Header ring. A perfect circle at r = 0.478·S walked with the same 1.5 px arc step, carrying ~300 repeats of a 26-byte little-endian record:

4s  magic  b"VREC"
B   version (1 = μ-law disc, 2 = 16-bit PCM disc)
B   flags   (bit0 = μ-law, bit1 = 16-bit PCM)
I   sample_rate
I   n_samples
H   pitch  ×1000
H   step   ×1000
H   f_outer×10000
H   f_inner×10000
I   crc32 of the 22 bytes above

A decoder needs only the image: compute the ring from S, slide a 26-byte window until magic + CRC match, then walk the spiral. Mono only, both versions. The player needs no version logic at all — it just consumes the decoded float audio.

Troubleshooting

  • "not a VREC disc" — the PNG was resized/recompressed somewhere; get the original file.
  • No sound / device errorssounddevice uses PortAudio; on Linux you may need sudo apt install libportaudio2. The player falls back to the device's default sample rate automatically.
  • No native file dialog — the Studio prefers your OS picker (tkinter, bundled with python.org installers; on Linux sudo apt install python3-tk). If it's missing, a built-in browser screen takes over automatically, so nothing breaks.
  • Want a real double-clickable app? pip install pyinstaller then pyinstaller --onefile --windowed vinyl_studio.py produces a standalone executable in dist/.
  • Choppy audio while dragging the window — that's pygame on some platforms; audio runs in a separate callback and recovers instantly.
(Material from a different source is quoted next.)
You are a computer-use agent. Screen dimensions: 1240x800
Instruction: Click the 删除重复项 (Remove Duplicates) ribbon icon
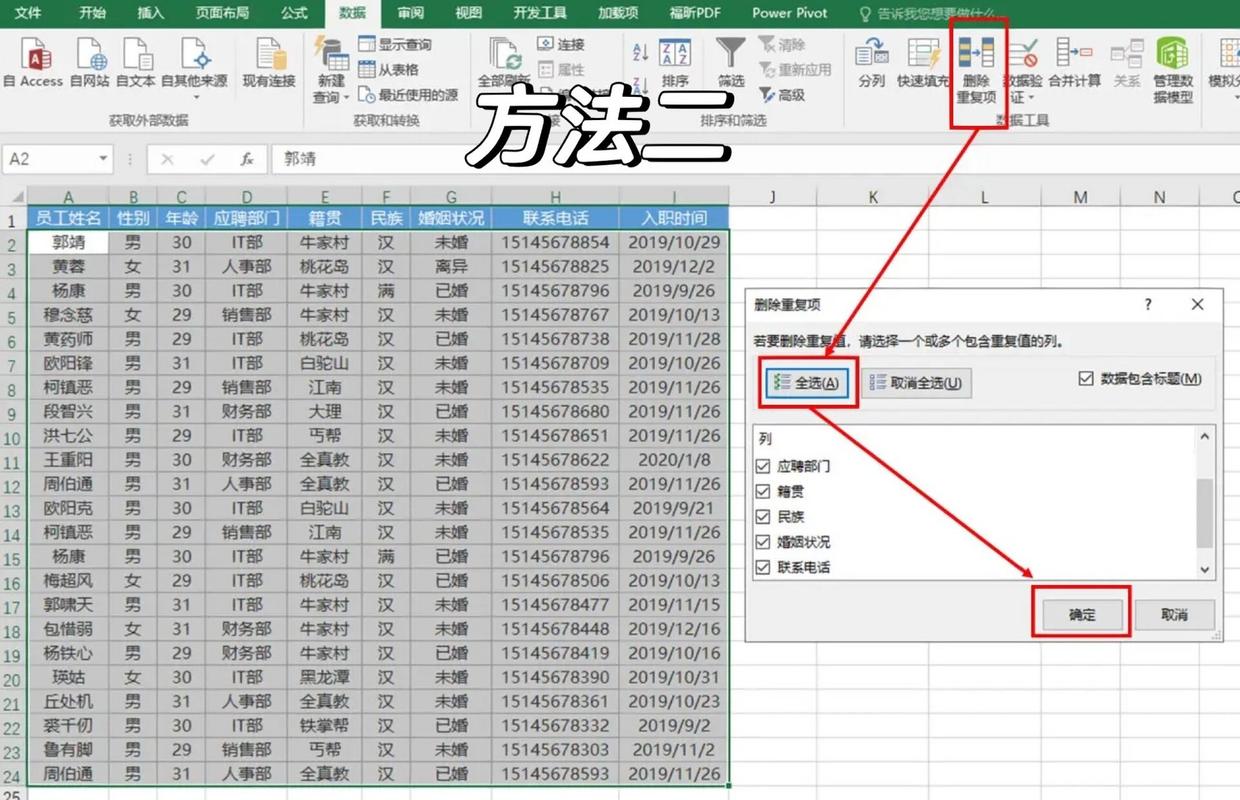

Honest limits & ideas for v3

  • Reed–Solomon vs JPEG: RS on the current fine-pitch format will not survive JPEG. The grooves are 2 px features — exactly the high-frequency detail JPEG quantizes hardest — so every sample comes back slightly wrong (and 4:2:0 chroma subsampling erases the v2 low-nibbles entirely). RS fixes a few bad symbols among many good ones, not "everything off by a little." What would work: a separate postcard mode — chunky 3×3/4×4 px cells, gray-only, ~64 levels, pilot rings for level calibration, plus RS for residual errors. Cost: roughly 10–16× less capacity (a 4096² disc ≈ 15–30 s of lo-fi audio) in exchange for surviving mild JPEG.
  • Photographing a record: needs the above plus perspective rectification from the disc's circular fiducials, deblurring, and brightness calibration. Screen photos of a postcard-mode disc are plausible future work; a photographed fine-pitch disc is not realistic.
  • multiple "tracks": silence gaps render as visibly smooth rings (real LP-style separators); a small track-index ring inside the data band gives the deck NEXT/PREV buttons
  • stereo: two interleaved spirals, or L/R via a second nibble pair
  • constant-angular-velocity variant (authentic inner-groove distortion!)
  • album art ghosted into the groove brightness floor

About

Press a WAV file onto a PNG that *looks* like a vinyl record and *is* the audio. The fine groove texture in the image is the actual sample data: every audio sample owns exactly one pixel along an Archimedean spiral, with its brightness encoding the μ-law amplitude. Send someone the PNG and they can play it or scratch it on the virtual turntable.